Keywords: Aging; Inflammation; NF-κB; Senescence.

Figure 1. Schematic Diagram of the NF-κB family members

The NF-κB family members are defined by the n-terminal, Rel Homology Domain (RHD) responsible for DNA binding and dimerization. The p65, c-rel, and RelB family members contain a Transactivation Domain (TAD) which confers positive regulation of gene expression. The transcriptional suppressor family members p52 and p50 contain glycine rich regions (GRR) which are necessary for their proteolytic cleavage and ankyrin repeats similar to those found with IκB proteins, thus acting as cytoplasmic inhibitors of NF-κB. Additionally RelB contains a leucine zipper motif (LZ).

Figure 2. Signaling via the IKK/NF-κB Classical Pathway

The IKK complex (NEMO, IKK1 (IKKα), and IKK2 (IKKβ)) can be activated by numerous stimuli and via shared signaling components. Extracellular receptors bind to their ligands and signal via TRAF/RIP/NIK molecules leading to phosphorylation of IKK subunits, which subsequently phosphorylate IκBα and lead to its ubiquitination and proteosomal degredation. This then releases NF-κB into the nucleus where it acts as a transcription factor. In addition, ATM responds to DNA damage and can also activate the IKK complex. (Figure adapted from [8, 146, 147])
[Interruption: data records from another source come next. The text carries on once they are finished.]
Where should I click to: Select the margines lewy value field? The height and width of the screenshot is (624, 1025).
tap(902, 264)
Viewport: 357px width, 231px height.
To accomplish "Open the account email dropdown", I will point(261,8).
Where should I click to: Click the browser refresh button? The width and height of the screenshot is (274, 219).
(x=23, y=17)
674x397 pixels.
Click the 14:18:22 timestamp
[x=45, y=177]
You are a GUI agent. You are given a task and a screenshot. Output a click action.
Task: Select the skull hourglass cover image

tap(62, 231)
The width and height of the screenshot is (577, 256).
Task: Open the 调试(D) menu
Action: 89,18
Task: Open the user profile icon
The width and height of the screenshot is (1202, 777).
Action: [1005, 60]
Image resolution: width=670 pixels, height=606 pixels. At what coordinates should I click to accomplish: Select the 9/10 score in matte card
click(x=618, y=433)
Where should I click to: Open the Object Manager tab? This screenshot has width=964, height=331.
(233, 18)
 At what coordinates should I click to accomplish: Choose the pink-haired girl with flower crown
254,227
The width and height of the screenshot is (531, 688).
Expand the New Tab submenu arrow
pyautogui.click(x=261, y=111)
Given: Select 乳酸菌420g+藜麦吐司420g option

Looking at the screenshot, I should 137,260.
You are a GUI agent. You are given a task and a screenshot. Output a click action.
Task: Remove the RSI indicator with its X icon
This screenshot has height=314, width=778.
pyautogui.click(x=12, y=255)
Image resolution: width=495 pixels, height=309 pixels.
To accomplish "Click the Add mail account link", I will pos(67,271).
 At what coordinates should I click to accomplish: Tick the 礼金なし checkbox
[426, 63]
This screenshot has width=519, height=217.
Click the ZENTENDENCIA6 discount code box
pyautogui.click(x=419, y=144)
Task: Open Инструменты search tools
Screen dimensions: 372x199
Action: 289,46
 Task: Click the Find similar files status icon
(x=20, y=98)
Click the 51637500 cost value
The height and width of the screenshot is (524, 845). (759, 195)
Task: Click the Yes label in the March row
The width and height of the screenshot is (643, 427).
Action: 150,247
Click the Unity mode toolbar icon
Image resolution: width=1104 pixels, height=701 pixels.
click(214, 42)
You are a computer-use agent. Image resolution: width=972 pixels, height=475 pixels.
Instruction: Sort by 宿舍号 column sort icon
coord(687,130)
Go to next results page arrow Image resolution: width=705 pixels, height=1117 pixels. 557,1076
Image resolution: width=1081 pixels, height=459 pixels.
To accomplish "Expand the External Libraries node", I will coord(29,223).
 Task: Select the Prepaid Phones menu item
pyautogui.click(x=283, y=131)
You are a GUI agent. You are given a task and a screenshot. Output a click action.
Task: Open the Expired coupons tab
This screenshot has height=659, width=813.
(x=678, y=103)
Figure 3. NF-κB is a central regulator in stress response

The NF-κB signaling pathway can be activated by numerous stimuli as listed in the blue boxes (summarized in Subsection entitled: Activation of NF-κB). In response to these different stimuli NF-κB transcriptionally regulates hundreds of genes, the generalized categories of which are listed in the red circles (summarized in subsection entitled: Genes under NF-κB transcriptional control). A compilation of citations with regards to NF-κB activators and transcriptionally regulated genes can be found at (www.nf-kb.org) [7].

Figure 4. Schematic illustration depicting NF-κB as a central factor in pro-aging and longevity pathways

Pro-growth survival pathways known to promote aging phenotypes, specifically Insulin/IGF-1 and mTOR are known to stimulate NF-κB as described. Insulin/IGF-1 acts via two mechanisms, AKT and mTOR signaling, to activate NF-κB. However, through AKT, Insulin/IGF-1 signaling also interacts with known longevity processes by inhibiting FOXO. As with the other known longevity factors and signaling components, SIRT and CR, FOXO inhibits NF-κB signaling as described. Additionally stress/damage pathways known promote age-associated changes including genotoxic stress, ROS, and inflammation also activate NF-κB. Secondary to activation of NF-κB by pro-aging pathways, NF-κB then acts to promote aging related changes by contributing to cellular senescence, SASP, apoptotoic signals and inflammatory responses.